Wednesday, 10 February 2016

Cyclamen studies

I cannot stress enough how much I love the Botanical Sketchbook by Mary Ann Scott and Margaret Stevens. This is truly my favourite book about botanical painting. It doesn't teach how to paint (like excellent Billy Showell's books) but it is so inspiring for me that it's even hard to describe. I look into this book almost every day just to admire those beautiful sketches inside. Every time I discover something new and every time I'm as much amazed as I was when I first opened this book. 

Mary Ann's book inspired me to set up my own sketchbook. I already have a sketchbook - Stillman and Birn (Zeta series). I use it for many purposes, including botanical studies, but I decided to make my own sketchbook, dedicated only for botanical studies, with Fabriano Artistico paper, as it is my favourite hot pressed paper to paint on. I don't know how to join the sheets yet, I'm still thinking how to do this in a simple way and so that I could add or remove sheets in the future. I'll be working on it.

But meanwhile I just took a piece of Fabriano paper and painted some studies of Cyclamen I bought the other day.


The petals of the flower are very pale pink. I was tempted to use Opera Rose here, but I eventually decided to check whether Permanent Rose PV19 would match. And it did. For lighter shadows I used Ultramarine Violet PV15 with a touch of Permanent Rose.


In certain areas on the petals I added a bit of Quinacridone Magenta PR122 to Permanent Rose to make the color more vibrant. The lower part of the flowers are more violet. I used Quinacridone Magenta + Ultramarine Violet. 


For the darkest shadows I used mix of French Ultramarine PB29 + Burnt Sienna PR101 and I added to it Ultramarine Violet. For the stem I used Perylene Maroon PR179 + Burnt Umber PBr7. To make it darker I added Ultramarine Violet. 

The most tricky were the leaves. I have to work on them much more. Each leaf has a bit different shade of green. For the leaves I used many colors, different mixes for each leaf. I tried to avoid Permanent Sap Green as a base, but it became handy here to make reach dark green. 


Making these studies was a great fun. My Cyclamen is still alive and I'll make more studies of it. There are also other treasures which are waiting for their turn. I wish I had more time for it. 




Saturday, 6 February 2016

Hazelnuts video and other tidbits

A couple of days ago I bought some hazelnuts. Surprisingly, not for eating. My friend laughed at me because it was so obvious (to me) I was going to paint them that I didn't even think I could eat them. Ohh.. something's not right...

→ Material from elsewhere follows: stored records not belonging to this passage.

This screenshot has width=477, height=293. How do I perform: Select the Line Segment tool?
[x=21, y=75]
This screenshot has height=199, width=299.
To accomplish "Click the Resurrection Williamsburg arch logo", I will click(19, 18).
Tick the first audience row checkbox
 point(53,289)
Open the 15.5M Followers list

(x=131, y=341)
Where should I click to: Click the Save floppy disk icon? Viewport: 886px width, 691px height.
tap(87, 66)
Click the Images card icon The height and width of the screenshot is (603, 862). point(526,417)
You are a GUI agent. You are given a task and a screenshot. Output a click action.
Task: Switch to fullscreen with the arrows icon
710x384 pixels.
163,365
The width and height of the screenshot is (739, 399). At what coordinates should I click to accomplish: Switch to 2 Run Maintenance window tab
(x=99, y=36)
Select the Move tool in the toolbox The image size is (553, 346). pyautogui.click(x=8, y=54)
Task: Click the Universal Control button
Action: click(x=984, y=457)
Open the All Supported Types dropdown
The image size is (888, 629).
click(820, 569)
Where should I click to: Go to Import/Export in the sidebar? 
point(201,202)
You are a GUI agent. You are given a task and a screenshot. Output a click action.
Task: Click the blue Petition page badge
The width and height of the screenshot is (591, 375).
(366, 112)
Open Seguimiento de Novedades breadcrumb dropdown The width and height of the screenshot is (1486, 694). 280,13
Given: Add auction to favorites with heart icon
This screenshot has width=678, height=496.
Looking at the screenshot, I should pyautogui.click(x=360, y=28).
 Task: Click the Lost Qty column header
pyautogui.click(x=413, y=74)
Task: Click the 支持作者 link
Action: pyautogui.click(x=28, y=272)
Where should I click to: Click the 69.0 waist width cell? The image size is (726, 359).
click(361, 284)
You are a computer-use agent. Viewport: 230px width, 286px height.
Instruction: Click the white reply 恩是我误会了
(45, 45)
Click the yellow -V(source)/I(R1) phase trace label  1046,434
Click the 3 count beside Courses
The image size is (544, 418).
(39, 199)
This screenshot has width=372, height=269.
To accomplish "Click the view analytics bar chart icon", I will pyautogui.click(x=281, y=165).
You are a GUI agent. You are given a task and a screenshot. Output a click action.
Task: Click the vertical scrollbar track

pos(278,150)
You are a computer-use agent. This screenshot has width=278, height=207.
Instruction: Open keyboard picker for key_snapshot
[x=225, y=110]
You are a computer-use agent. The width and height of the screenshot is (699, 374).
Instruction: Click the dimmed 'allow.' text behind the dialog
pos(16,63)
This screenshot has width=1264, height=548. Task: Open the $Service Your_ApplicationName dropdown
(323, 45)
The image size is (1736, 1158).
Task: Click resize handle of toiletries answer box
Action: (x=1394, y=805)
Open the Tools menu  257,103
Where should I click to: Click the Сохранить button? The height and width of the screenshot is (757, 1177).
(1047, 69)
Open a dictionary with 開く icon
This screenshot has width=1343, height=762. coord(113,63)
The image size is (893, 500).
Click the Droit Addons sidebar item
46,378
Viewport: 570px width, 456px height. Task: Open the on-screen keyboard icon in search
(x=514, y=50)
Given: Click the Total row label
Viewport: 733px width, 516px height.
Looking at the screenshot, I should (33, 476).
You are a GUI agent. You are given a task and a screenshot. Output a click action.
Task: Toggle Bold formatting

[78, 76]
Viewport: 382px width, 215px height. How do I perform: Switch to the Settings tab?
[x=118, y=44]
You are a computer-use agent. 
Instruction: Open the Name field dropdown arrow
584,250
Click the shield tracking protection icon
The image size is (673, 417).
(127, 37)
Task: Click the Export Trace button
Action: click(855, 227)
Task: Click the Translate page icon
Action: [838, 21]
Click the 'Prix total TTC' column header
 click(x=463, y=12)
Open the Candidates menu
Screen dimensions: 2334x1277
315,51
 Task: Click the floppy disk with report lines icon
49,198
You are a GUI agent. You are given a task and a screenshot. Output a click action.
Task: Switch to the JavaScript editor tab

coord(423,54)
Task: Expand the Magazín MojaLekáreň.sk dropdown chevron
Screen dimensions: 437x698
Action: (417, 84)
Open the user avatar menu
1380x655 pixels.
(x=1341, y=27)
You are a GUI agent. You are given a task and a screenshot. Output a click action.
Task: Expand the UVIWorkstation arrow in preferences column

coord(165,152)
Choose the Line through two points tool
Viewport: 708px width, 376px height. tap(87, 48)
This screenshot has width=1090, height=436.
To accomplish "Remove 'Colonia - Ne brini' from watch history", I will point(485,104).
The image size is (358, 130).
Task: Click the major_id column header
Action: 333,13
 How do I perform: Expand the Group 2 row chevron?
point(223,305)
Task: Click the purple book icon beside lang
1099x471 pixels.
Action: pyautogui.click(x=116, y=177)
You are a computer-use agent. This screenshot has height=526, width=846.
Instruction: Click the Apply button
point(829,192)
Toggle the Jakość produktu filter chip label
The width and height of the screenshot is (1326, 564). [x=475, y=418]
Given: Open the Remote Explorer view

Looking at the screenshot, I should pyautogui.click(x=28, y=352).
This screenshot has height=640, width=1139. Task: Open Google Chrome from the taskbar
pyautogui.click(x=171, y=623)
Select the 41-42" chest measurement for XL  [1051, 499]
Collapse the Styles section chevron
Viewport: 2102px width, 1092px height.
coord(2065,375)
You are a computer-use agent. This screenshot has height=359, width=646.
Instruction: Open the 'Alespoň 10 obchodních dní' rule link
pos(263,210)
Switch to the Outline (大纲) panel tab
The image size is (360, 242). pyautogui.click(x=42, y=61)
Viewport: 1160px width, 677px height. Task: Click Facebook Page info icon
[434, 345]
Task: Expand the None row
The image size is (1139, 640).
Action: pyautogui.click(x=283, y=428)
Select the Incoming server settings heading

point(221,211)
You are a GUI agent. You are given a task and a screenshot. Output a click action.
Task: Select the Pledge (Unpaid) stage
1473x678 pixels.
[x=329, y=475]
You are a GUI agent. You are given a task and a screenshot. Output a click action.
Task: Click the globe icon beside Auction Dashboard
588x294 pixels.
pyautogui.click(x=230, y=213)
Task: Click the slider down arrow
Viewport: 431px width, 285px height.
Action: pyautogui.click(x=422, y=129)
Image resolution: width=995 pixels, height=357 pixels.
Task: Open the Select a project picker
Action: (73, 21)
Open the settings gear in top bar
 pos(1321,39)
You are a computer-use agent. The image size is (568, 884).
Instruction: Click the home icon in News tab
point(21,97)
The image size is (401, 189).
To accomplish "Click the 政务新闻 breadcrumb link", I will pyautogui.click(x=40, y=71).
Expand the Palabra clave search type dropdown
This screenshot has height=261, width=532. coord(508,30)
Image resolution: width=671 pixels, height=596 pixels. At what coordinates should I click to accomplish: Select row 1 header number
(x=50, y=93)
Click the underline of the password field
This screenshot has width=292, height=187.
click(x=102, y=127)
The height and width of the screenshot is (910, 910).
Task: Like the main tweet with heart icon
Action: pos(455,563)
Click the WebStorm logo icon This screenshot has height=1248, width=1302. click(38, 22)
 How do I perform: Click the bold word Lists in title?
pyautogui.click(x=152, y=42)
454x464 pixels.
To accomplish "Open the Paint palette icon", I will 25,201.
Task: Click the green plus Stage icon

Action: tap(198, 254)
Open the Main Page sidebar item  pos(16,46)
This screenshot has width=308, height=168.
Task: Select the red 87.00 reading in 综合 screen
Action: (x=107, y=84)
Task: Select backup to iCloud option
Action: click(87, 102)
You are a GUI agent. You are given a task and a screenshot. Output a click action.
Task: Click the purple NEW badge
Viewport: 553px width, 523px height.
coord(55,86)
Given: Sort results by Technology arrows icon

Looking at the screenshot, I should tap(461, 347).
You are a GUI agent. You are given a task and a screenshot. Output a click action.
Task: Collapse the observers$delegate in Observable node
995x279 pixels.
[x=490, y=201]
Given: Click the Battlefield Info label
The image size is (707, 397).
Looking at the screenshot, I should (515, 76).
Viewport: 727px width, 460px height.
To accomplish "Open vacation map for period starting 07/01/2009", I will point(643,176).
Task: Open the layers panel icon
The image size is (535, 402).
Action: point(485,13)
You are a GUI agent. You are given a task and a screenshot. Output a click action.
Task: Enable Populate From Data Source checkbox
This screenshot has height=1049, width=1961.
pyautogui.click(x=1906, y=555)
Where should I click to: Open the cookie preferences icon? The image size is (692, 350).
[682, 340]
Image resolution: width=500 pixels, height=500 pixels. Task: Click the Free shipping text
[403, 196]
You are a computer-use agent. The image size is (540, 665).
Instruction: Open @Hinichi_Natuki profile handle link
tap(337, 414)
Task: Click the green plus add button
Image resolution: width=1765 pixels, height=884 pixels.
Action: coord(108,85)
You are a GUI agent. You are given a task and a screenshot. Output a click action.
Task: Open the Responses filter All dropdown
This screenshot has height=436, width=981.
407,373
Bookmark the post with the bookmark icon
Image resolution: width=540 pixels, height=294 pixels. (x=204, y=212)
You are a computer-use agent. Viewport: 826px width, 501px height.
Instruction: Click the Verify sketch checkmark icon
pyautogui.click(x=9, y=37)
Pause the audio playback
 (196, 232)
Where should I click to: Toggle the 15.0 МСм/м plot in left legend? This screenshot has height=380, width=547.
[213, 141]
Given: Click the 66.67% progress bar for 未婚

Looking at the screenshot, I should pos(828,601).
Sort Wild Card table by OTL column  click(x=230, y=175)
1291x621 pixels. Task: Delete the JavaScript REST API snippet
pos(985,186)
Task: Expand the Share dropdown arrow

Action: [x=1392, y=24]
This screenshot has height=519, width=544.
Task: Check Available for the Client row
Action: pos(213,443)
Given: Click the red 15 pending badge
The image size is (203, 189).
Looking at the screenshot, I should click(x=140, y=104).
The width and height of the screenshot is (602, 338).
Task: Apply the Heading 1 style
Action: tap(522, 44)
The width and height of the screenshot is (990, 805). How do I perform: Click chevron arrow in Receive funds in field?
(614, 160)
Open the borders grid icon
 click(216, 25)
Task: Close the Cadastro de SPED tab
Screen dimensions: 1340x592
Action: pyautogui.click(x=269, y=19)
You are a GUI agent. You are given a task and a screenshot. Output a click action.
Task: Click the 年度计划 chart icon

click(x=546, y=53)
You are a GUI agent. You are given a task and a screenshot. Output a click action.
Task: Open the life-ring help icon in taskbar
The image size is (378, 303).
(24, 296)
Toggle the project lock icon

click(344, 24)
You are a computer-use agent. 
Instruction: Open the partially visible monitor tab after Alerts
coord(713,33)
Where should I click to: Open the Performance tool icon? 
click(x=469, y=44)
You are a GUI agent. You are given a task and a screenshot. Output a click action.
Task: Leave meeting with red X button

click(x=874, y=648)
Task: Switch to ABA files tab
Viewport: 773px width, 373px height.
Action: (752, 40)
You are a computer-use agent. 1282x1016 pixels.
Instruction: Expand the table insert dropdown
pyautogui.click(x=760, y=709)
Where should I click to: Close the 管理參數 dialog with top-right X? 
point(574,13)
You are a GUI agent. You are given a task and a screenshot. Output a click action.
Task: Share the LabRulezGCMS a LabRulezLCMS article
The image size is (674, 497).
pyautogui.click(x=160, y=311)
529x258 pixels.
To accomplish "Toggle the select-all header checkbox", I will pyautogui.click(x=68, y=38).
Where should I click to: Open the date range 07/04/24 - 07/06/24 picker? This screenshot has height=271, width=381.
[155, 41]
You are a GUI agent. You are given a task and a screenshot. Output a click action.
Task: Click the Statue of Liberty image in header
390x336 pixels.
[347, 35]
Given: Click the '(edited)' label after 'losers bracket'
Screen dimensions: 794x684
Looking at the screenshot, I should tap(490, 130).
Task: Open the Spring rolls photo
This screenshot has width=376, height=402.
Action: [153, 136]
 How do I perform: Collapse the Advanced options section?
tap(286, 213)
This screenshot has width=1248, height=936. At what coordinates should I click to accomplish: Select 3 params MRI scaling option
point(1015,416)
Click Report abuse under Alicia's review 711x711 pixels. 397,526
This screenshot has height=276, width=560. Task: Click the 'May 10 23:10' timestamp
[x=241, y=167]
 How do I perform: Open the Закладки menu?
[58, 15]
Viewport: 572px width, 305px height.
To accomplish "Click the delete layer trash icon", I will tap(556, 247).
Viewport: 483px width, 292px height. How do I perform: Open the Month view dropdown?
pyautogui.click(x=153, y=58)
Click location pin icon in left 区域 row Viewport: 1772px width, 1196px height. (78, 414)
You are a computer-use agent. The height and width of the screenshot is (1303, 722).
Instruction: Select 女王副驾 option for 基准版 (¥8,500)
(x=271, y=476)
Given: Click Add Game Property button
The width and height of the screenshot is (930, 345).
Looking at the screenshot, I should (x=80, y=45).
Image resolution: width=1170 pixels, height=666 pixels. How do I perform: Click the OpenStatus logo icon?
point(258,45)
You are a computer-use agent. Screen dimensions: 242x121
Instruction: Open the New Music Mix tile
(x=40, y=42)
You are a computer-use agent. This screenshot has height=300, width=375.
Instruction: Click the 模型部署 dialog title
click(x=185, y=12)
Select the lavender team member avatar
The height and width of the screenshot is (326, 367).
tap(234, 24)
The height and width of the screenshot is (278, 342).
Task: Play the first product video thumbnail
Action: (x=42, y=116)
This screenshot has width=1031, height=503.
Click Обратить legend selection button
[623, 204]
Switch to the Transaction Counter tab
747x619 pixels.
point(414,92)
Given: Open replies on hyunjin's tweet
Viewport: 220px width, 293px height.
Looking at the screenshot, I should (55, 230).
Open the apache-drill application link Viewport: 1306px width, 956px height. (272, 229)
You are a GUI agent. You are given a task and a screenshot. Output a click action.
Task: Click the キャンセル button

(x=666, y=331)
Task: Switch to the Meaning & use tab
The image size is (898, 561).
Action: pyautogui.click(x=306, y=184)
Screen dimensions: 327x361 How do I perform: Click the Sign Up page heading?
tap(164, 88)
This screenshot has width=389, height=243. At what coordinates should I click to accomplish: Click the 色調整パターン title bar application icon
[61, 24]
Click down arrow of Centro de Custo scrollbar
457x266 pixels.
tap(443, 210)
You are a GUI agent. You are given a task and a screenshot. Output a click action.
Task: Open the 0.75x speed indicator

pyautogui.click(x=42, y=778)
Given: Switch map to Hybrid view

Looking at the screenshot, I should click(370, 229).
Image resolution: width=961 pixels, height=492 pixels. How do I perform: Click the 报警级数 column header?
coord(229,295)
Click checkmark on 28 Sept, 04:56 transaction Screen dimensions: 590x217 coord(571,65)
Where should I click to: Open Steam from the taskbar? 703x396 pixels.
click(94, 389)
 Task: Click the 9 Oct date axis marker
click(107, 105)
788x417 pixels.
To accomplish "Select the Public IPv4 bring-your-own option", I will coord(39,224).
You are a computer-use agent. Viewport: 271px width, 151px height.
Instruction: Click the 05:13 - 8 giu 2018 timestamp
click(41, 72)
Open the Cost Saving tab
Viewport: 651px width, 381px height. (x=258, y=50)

Anyway, hazelnuts turned out to be great practice. 


I made a short video showing how I was painting them:


I also did a little color chart with my browns. I'm going to make a lot more of these as I found it not only very relaxing, but also useful for the future reference. In this chart I mixed my four browns: Gold Ochre (PY42), Burnt Sienna (PR101), Raw Umber (PBr7) and Burnt Umber (PBr7). 

I was also inspired by two books. The first one was Exotic Botanical Illustration by Rosie Martin and Meriel Thurstan. In the book the authors shows an idea for making color charts which I really like. They suggest to paint two rows of squares. The first raw is a range of two colors mixed together and the second row is the same range, but more diluted. 

The second book was The Modern Flower Painter by Anna Mason. On page 7 I saw a beautiful painting of beige magnolia. I was wondering how she achieved this wonderful color and I found the answer on another page: Using burnt sienna as the base for beige will give a red-tinged beige. On occasion you might want a less red beige. In these cases, try mixing yellow ochre and burnt sienna for another great neutral mix. Simple as that! This is another reason why it's good to get to know our paints better. The easiest solution is sometimes so close!


So I got this color chart with browns. I haven't finished yet. There will be many more charts. I'm going to mix my browns with other colors and see what I can get. It was so relaxing to paint this, I could spend a whole day on doing it.

Speaking about the colors I also wrote a short pdf file with everything about the colors on my watercolor palette. Maybe not everything, but some essential things. It's the answer for a frequently asked question about the colors on my palette. If you are interested you can download the pdf file here.


I feel spring in the air. In shops spring flowers start to show up. I've recently bought yellow narcissus, hyacinth and beautiful tulips. Great treasures to paint!